Records from a data collection:
###
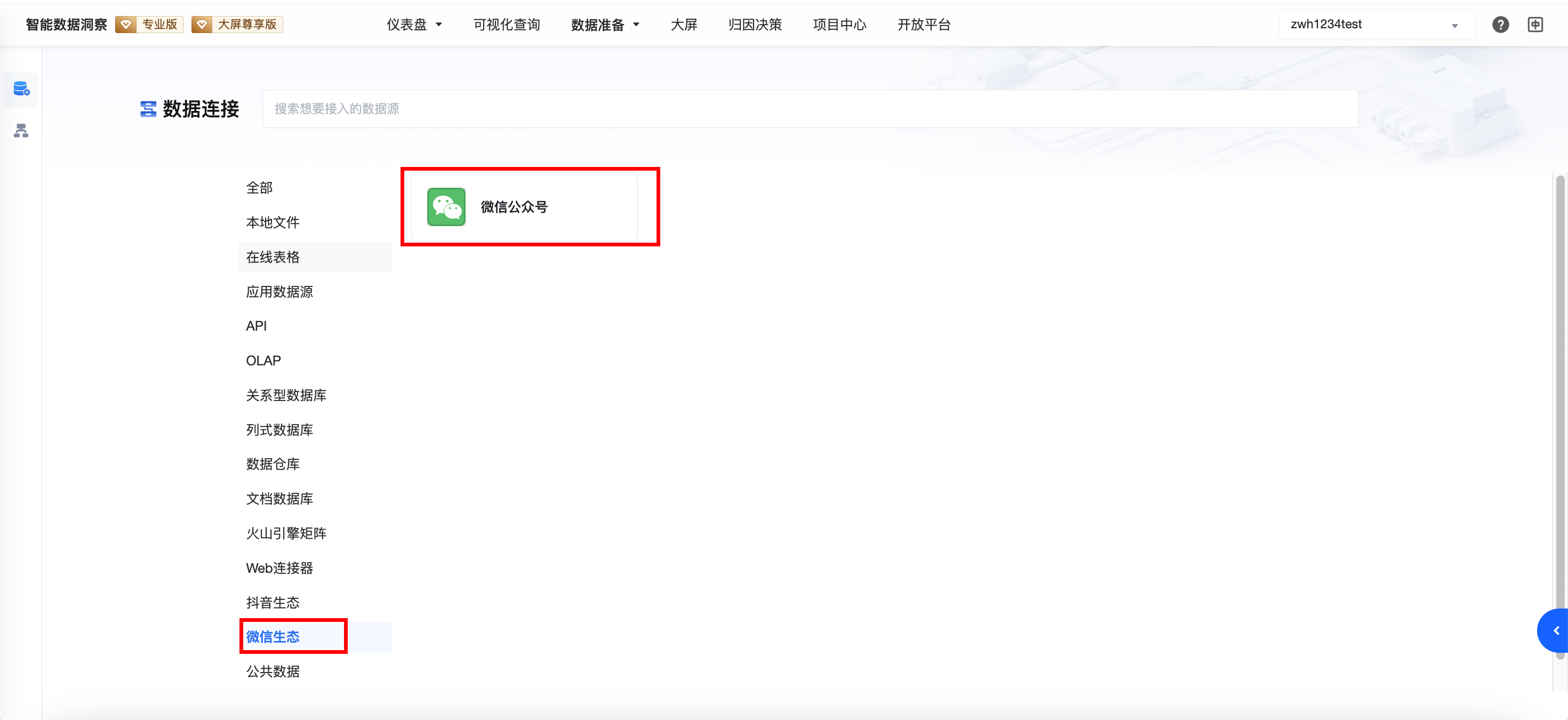1568x720 pixels.
Task: Click the WeChat green chat icon
Action: click(446, 207)
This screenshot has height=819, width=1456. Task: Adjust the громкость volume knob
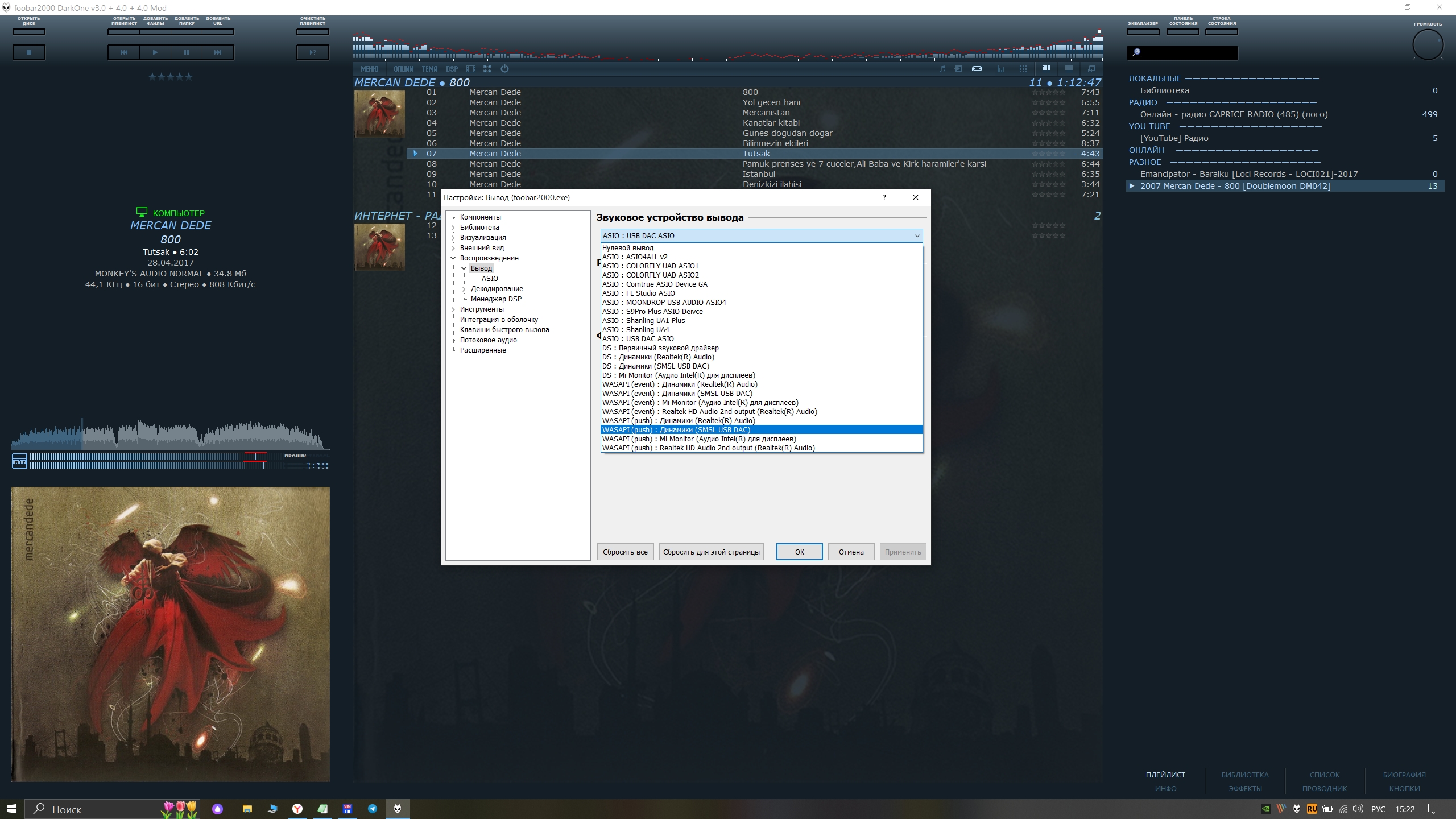click(1428, 45)
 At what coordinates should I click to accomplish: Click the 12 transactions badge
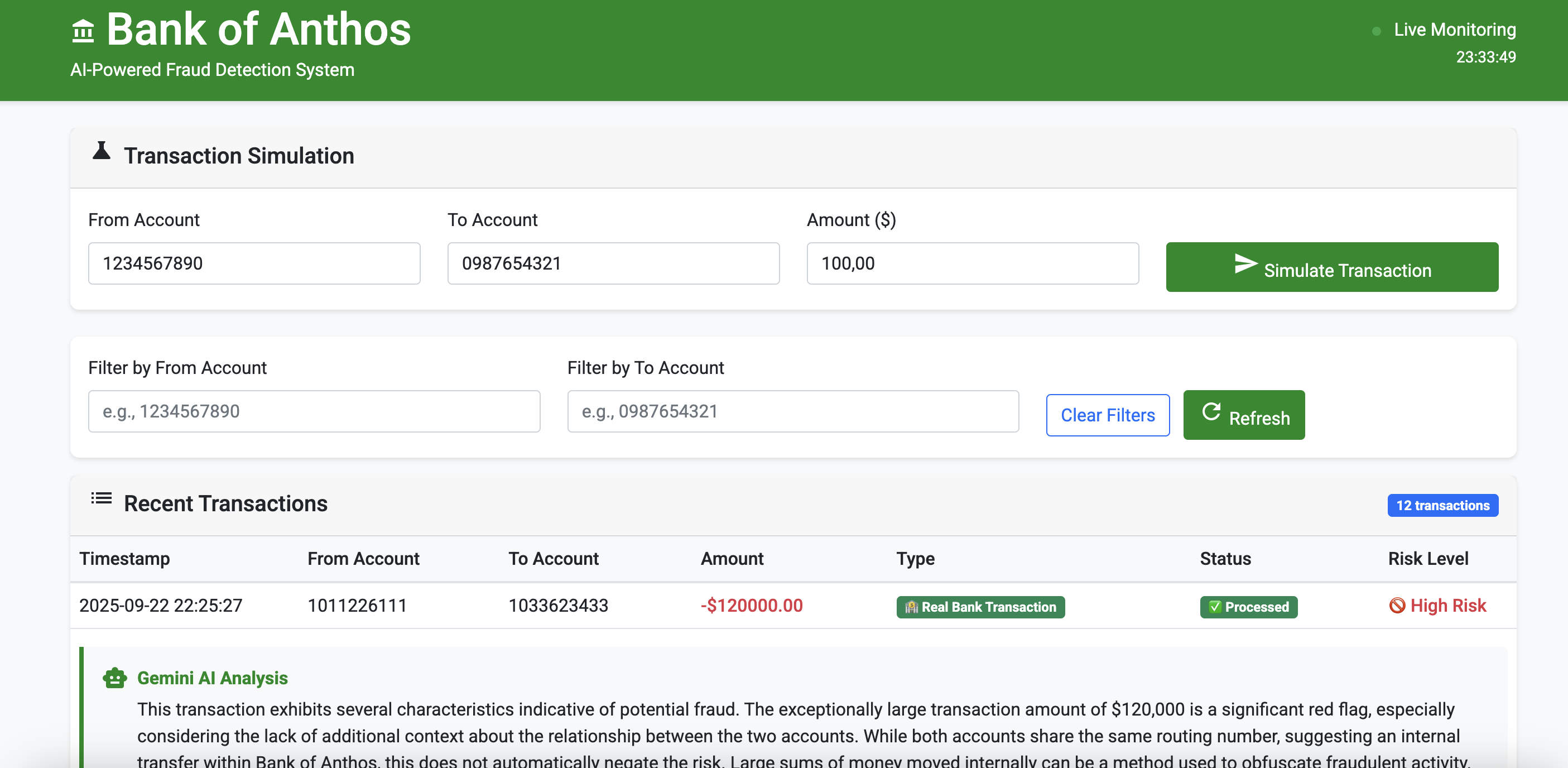[1442, 506]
###
### About this task:
Where pictures appear, omit them, and transcribe exactly, with nothing else, the lines from the line with "At what coordinates" through the final line of the records above, both ends included.

### Solved exercise:
 At what coordinates should I click to accomplish: Click the 12 transactions badge
[1442, 506]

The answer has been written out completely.